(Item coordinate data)
========================================

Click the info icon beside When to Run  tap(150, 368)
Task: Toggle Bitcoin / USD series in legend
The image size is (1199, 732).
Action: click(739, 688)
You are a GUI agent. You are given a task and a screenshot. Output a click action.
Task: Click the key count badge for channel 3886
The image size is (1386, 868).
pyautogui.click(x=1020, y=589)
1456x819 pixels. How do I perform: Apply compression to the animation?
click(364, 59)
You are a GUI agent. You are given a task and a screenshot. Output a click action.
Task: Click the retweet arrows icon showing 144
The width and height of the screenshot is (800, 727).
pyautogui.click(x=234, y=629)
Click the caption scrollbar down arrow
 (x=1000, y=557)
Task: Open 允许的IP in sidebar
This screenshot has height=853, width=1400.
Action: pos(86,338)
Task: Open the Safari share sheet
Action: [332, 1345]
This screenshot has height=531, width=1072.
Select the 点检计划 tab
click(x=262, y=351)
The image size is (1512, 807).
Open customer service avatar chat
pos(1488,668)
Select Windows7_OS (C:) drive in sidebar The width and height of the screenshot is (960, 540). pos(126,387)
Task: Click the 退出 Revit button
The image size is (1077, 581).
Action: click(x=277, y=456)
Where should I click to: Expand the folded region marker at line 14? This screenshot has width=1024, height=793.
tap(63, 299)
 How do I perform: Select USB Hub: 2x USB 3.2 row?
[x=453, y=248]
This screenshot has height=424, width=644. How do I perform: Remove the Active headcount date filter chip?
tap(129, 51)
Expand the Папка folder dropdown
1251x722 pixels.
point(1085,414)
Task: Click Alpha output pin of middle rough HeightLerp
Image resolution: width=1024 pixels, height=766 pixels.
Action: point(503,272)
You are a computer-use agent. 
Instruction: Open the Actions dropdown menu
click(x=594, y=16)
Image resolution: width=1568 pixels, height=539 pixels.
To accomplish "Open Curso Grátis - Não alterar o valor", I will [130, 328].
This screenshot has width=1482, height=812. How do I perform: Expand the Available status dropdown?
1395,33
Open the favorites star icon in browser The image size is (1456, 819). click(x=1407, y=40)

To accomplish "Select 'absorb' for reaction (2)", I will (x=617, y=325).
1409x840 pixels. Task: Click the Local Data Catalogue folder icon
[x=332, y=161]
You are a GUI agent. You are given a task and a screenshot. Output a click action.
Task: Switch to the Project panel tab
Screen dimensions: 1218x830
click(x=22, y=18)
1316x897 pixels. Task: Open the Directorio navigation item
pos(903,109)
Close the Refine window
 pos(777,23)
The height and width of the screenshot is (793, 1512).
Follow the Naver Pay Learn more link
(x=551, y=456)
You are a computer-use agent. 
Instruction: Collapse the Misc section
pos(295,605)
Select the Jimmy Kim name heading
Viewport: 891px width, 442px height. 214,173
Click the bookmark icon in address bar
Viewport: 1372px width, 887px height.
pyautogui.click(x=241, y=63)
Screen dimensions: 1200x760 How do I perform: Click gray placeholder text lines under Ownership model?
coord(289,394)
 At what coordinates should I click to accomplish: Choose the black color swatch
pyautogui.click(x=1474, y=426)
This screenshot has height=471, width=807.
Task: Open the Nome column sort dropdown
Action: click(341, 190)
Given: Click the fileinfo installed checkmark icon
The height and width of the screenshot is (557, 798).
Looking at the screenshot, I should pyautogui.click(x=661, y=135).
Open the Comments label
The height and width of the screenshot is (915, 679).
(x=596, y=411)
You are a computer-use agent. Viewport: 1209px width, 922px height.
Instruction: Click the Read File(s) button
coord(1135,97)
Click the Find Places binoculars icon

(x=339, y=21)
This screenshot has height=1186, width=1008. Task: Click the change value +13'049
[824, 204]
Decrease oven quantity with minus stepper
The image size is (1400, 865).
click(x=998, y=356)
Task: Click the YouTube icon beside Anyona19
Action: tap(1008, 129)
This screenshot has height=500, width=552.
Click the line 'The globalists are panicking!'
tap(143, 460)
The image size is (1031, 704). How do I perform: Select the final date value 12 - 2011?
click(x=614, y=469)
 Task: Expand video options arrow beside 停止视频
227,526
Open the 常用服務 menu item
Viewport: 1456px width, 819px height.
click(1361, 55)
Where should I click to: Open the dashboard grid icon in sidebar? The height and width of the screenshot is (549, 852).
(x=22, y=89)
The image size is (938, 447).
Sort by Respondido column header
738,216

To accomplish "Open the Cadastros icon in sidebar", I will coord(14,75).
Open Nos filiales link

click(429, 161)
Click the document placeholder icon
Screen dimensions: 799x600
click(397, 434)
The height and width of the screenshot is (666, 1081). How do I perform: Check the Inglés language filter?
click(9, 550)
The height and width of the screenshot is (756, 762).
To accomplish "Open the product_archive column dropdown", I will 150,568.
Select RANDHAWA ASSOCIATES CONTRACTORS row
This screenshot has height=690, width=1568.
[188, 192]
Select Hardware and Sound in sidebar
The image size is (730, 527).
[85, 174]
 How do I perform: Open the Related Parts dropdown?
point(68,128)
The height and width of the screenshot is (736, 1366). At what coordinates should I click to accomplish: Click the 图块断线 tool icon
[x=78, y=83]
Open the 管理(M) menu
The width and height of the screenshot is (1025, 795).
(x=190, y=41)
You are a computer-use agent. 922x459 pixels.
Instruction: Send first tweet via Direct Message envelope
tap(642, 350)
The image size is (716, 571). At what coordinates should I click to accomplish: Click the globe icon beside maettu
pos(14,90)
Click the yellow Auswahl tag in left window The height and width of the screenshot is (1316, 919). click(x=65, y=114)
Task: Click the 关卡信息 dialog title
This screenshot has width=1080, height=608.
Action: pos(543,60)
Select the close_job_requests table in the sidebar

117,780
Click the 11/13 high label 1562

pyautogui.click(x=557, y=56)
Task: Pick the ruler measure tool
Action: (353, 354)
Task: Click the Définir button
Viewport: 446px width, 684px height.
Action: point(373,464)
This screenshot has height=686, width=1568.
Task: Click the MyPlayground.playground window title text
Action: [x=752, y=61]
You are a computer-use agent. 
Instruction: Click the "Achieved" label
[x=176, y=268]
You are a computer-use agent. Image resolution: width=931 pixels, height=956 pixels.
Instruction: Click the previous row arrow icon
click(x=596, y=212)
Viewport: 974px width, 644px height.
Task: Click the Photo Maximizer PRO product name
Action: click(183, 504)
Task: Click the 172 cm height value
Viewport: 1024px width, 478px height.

========================================

Format every line of the data above as a JSON list of strings, one string per line, leaving out blank lines.

[
  "Click the info icon beside When to Run  tap(150, 368)",
  "Task: Toggle Bitcoin / USD series in legend",
  "The image size is (1199, 732).",
  "Action: click(739, 688)",
  "You are a GUI agent. You are given a task and a screenshot. Output a click action.",
  "Task: Click the key count badge for channel 3886",
  "The image size is (1386, 868).",
  "pyautogui.click(x=1020, y=589)",
  "1456x819 pixels. How do I perform: Apply compression to the animation?",
  "click(364, 59)",
  "You are a GUI agent. You are given a task and a screenshot. Output a click action.",
  "Task: Click the retweet arrows icon showing 144",
  "The width and height of the screenshot is (800, 727).",
  "pyautogui.click(x=234, y=629)",
  "Click the caption scrollbar down arrow",
  " (x=1000, y=557)",
  "Task: Open 允许的IP in sidebar",
  "This screenshot has height=853, width=1400.",
  "Action: pos(86,338)",
  "Task: Open the Safari share sheet",
  "Action: [332, 1345]",
  "This screenshot has height=531, width=1072.",
  "Select the 点检计划 tab",
  "click(x=262, y=351)",
  "The image size is (1512, 807).",
  "Open customer service avatar chat",
  "pos(1488,668)",
  "Select Windows7_OS (C:) drive in sidebar The width and height of the screenshot is (960, 540). pos(126,387)",
  "Task: Click the 退出 Revit button",
  "The image size is (1077, 581).",
  "Action: click(x=277, y=456)",
  "Where should I click to: Expand the folded region marker at line 14? This screenshot has width=1024, height=793.",
  "tap(63, 299)",
  " How do I perform: Select USB Hub: 2x USB 3.2 row?",
  "[x=453, y=248]",
  "This screenshot has height=424, width=644. How do I perform: Remove the Active headcount date filter chip?",
  "tap(129, 51)",
  "Expand the Папка folder dropdown",
  "1251x722 pixels.",
  "point(1085,414)",
  "Task: Click Alpha output pin of middle rough HeightLerp",
  "Image resolution: width=1024 pixels, height=766 pixels.",
  "Action: point(503,272)",
  "You are a computer-use agent. ",
  "Instruction: Open the Actions dropdown menu",
  "click(x=594, y=16)",
  "Image resolution: width=1568 pixels, height=539 pixels.",
  "To accomplish \"Open Curso Grátis - Não alterar o valor\", I will [130, 328].",
  "This screenshot has width=1482, height=812. How do I perform: Expand the Available status dropdown?",
  "1395,33",
  "Open the favorites star icon in browser The image size is (1456, 819). click(x=1407, y=40)",
  "To accomplish \"Select 'absorb' for reaction (2)\", I will (x=617, y=325).",
  "1409x840 pixels. Task: Click the Local Data Catalogue folder icon",
  "[x=332, y=161]",
  "You are a GUI agent. You are given a task and a screenshot. Output a click action.",
  "Task: Switch to the Project panel tab",
  "Screen dimensions: 1218x830",
  "click(x=22, y=18)",
  "1316x897 pixels. Task: Open the Directorio navigation item",
  "pos(903,109)",
  "Close the Refine window",
  " pos(777,23)",
  "The height and width of the screenshot is (793, 1512).",
  "Follow the Naver Pay Learn more link",
  "(x=551, y=456)",
  "You are a computer-use agent. ",
  "Instruction: Collapse the Misc section",
  "pos(295,605)",
  "Select the Jimmy Kim name heading",
  "Viewport: 891px width, 442px height. 214,173",
  "Click the bookmark icon in address bar",
  "Viewport: 1372px width, 887px height.",
  "pyautogui.click(x=241, y=63)",
  "Screen dimensions: 1200x760 How do I perform: Click gray placeholder text lines under Ownership model?",
  "coord(289,394)",
  " At what coordinates should I click to accomplish: Choose the black color swatch",
  "pyautogui.click(x=1474, y=426)",
  "This screenshot has height=471, width=807.",
  "Task: Open the Nome column sort dropdown",
  "Action: click(341, 190)",
  "Given: Click the fileinfo installed checkmark icon",
  "The height and width of the screenshot is (557, 798).",
  "Looking at the screenshot, I should pyautogui.click(x=661, y=135).",
  "Open the Comments label",
  "The height and width of the screenshot is (915, 679).",
  "(x=596, y=411)",
  "You are a computer-use agent. Viewport: 1209px width, 922px height.",
  "Instruction: Click the Read File(s) button",
  "coord(1135,97)",
  "Click the Find Places binoculars icon",
  "(x=339, y=21)",
  "This screenshot has height=1186, width=1008. Task: Click the change value +13'049",
  "[824, 204]",
  "Decrease oven quantity with minus stepper",
  "The image size is (1400, 865).",
  "click(x=998, y=356)",
  "Task: Click the YouTube icon beside Anyona19",
  "Action: tap(1008, 129)",
  "This screenshot has height=500, width=552.",
  "Click the line 'The globalists are panicking!'",
  "tap(143, 460)",
  "The image size is (1031, 704). How do I perform: Select the final date value 12 - 2011?",
  "click(x=614, y=469)",
  " Task: Expand video options arrow beside 停止视频",
  "227,526",
  "Open the 常用服務 menu item",
  "Viewport: 1456px width, 819px height.",
  "click(1361, 55)",
  "Where should I click to: Open the dashboard grid icon in sidebar? The height and width of the screenshot is (549, 852).",
  "(x=22, y=89)",
  "The image size is (938, 447).",
  "Sort by Respondido column header",
  "738,216",
  "To accomplish \"Open the Cadastros icon in sidebar\", I will coord(14,75).",
  "Open Nos filiales link",
  "click(429, 161)",
  "Click the document placeholder icon",
  "Screen dimensions: 799x600",
  "click(397, 434)",
  "The height and width of the screenshot is (666, 1081). How do I perform: Check the Inglés language filter?",
  "click(9, 550)",
  "The height and width of the screenshot is (756, 762).",
  "To accomplish \"Open the product_archive column dropdown\", I will 150,568.",
  "Select RANDHAWA ASSOCIATES CONTRACTORS row",
  "This screenshot has height=690, width=1568.",
  "[188, 192]",
  "Select Hardware and Sound in sidebar",
  "The image size is (730, 527).",
  "[85, 174]",
  " How do I perform: Open the Related Parts dropdown?",
  "point(68,128)",
  "The height and width of the screenshot is (736, 1366). At what coordinates should I click to accomplish: Click the 图块断线 tool icon",
  "[x=78, y=83]",
  "Open the 管理(M) menu",
  "The width and height of the screenshot is (1025, 795).",
  "(x=190, y=41)",
  "You are a computer-use agent. 922x459 pixels.",
  "Instruction: Send first tweet via Direct Message envelope",
  "tap(642, 350)",
  "The image size is (716, 571). At what coordinates should I click to accomplish: Click the globe icon beside maettu",
  "pos(14,90)",
  "Click the yellow Auswahl tag in left window The height and width of the screenshot is (1316, 919). click(x=65, y=114)",
  "Task: Click the 关卡信息 dialog title",
  "This screenshot has width=1080, height=608.",
  "Action: pos(543,60)",
  "Select the close_job_requests table in the sidebar",
  "117,780",
  "Click the 11/13 high label 1562",
  "pyautogui.click(x=557, y=56)",
  "Task: Pick the ruler measure tool",
  "Action: (353, 354)",
  "Task: Click the Définir button",
  "Viewport: 446px width, 684px height.",
  "Action: point(373,464)",
  "This screenshot has height=686, width=1568.",
  "Task: Click the MyPlayground.playground window title text",
  "Action: [x=752, y=61]",
  "You are a computer-use agent. ",
  "Instruction: Click the \"Achieved\" label",
  "[x=176, y=268]",
  "You are a computer-use agent. Image resolution: width=931 pixels, height=956 pixels.",
  "Instruction: Click the previous row arrow icon",
  "click(x=596, y=212)",
  "Viewport: 974px width, 644px height.",
  "Task: Click the Photo Maximizer PRO product name",
  "Action: click(183, 504)",
  "Task: Click the 172 cm height value",
  "Viewport: 1024px width, 478px height."
]